PostgreSQL VACUUM Guide and Best Practices

Learn more about how this SQL command is essential for PostgreSQL database maintenance and more.

Examining how this SQL command supports database maintenance

The VACUUM command is an essential maintenance tool for stable and optimal database performance. It improves query performance by recovering space occupied by "dead tuples" or dead rows in a table caused by records that have been deleted or updated (e.g., a delete followed by an insert).

PostgreSQL doesn’t physically remove the old row from the table but puts a “marker” on it so that queries don’t return that row. This causes table bloat that degrades query performance because PostgreSQL has to sift through rows of dead and live tuples.

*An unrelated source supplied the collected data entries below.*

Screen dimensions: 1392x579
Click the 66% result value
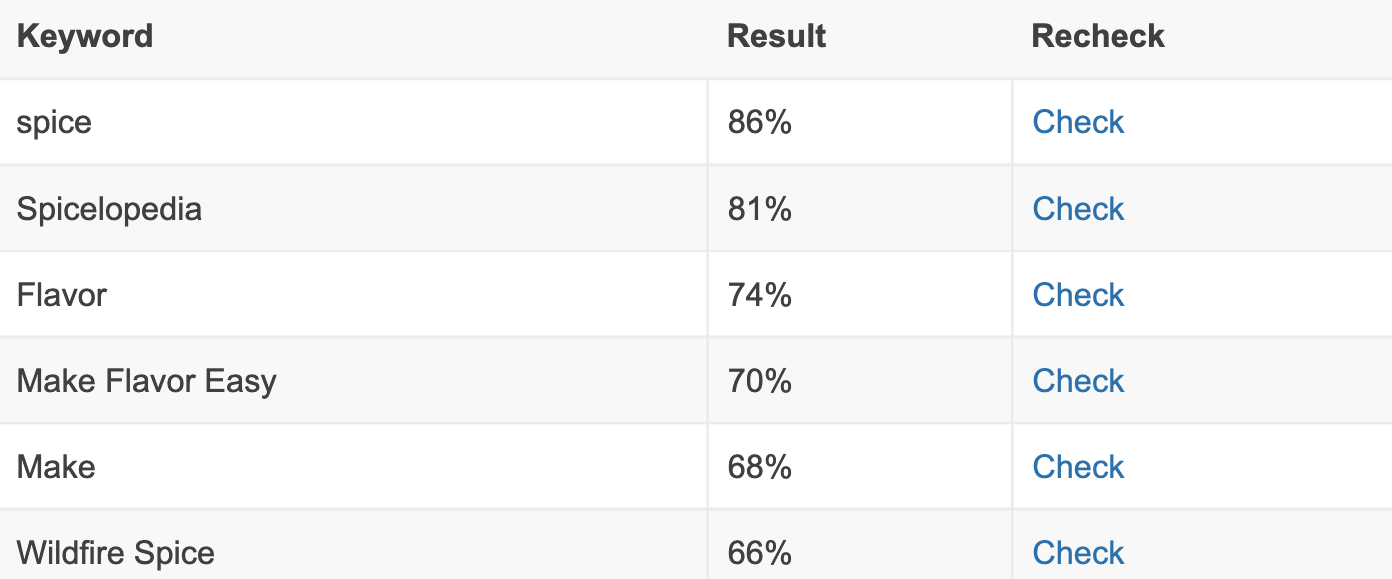760,553
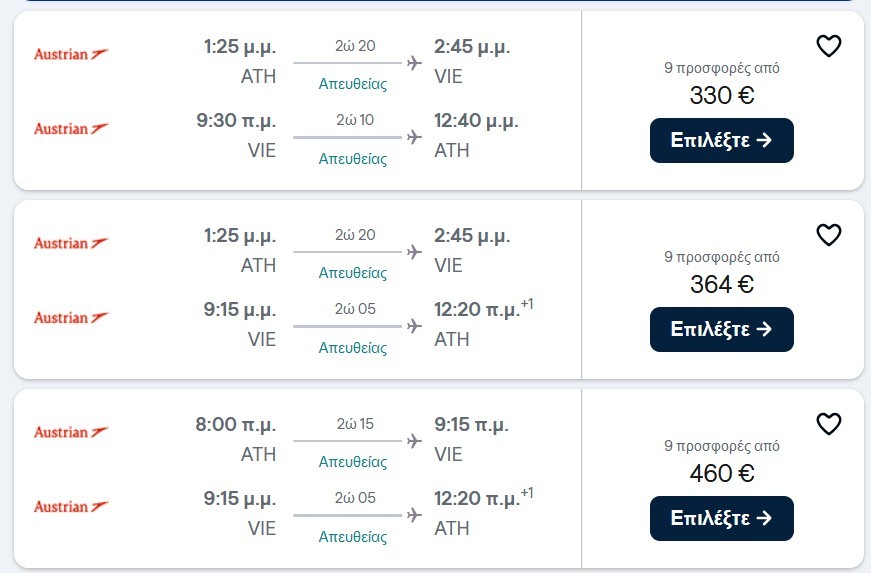
Task: Click Austrian logo of 1:25 flight in second card
Action: pyautogui.click(x=71, y=243)
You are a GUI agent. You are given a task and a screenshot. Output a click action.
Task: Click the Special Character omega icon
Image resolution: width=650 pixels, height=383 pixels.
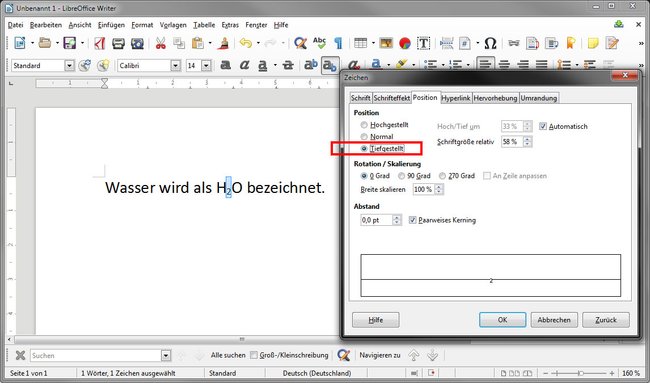[490, 43]
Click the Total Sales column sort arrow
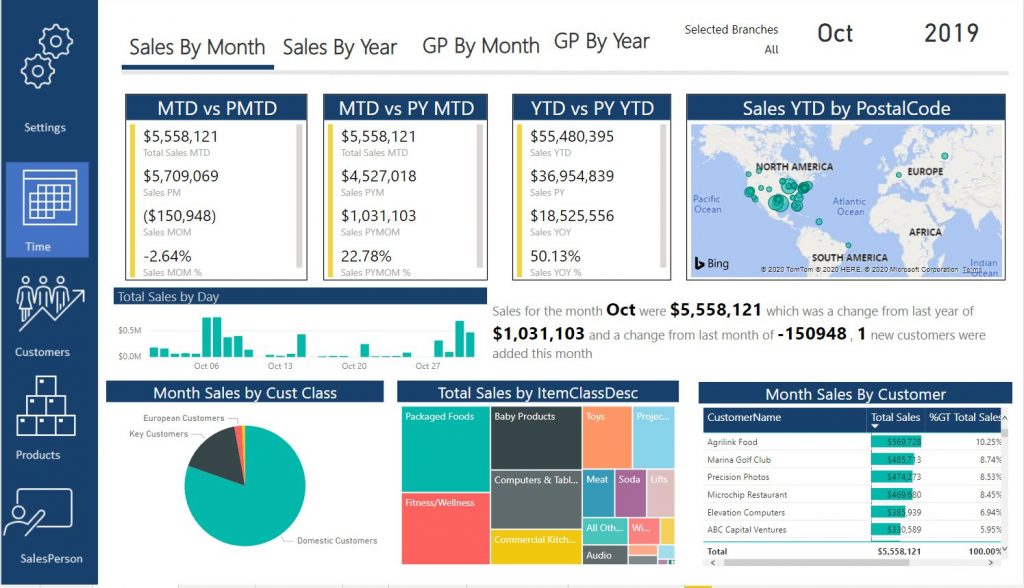This screenshot has width=1024, height=588. click(x=875, y=425)
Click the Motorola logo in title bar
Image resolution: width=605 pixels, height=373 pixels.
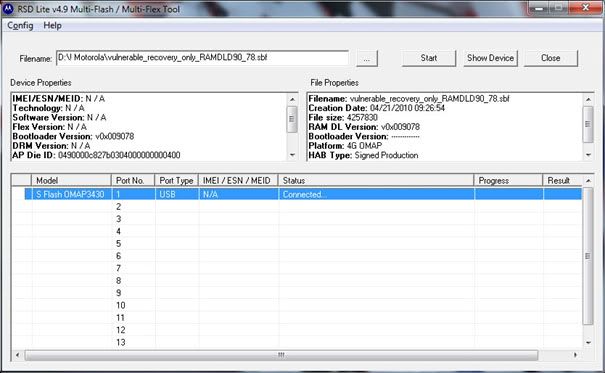[8, 8]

When a vacuum process runs, the space occupied by these dead tuples is marked reusable by other tuples. Vacuum databases regularly to remove dead rows.

The VACUUM command can be used in two ways:

  • VACUUM FULL: Recovers space and reorganizes data in a table, but does not remove deleted rows.
  • VACUUM SORT ONLY: Reorganizes data, but does not reclaim disk space or remove deleted rows.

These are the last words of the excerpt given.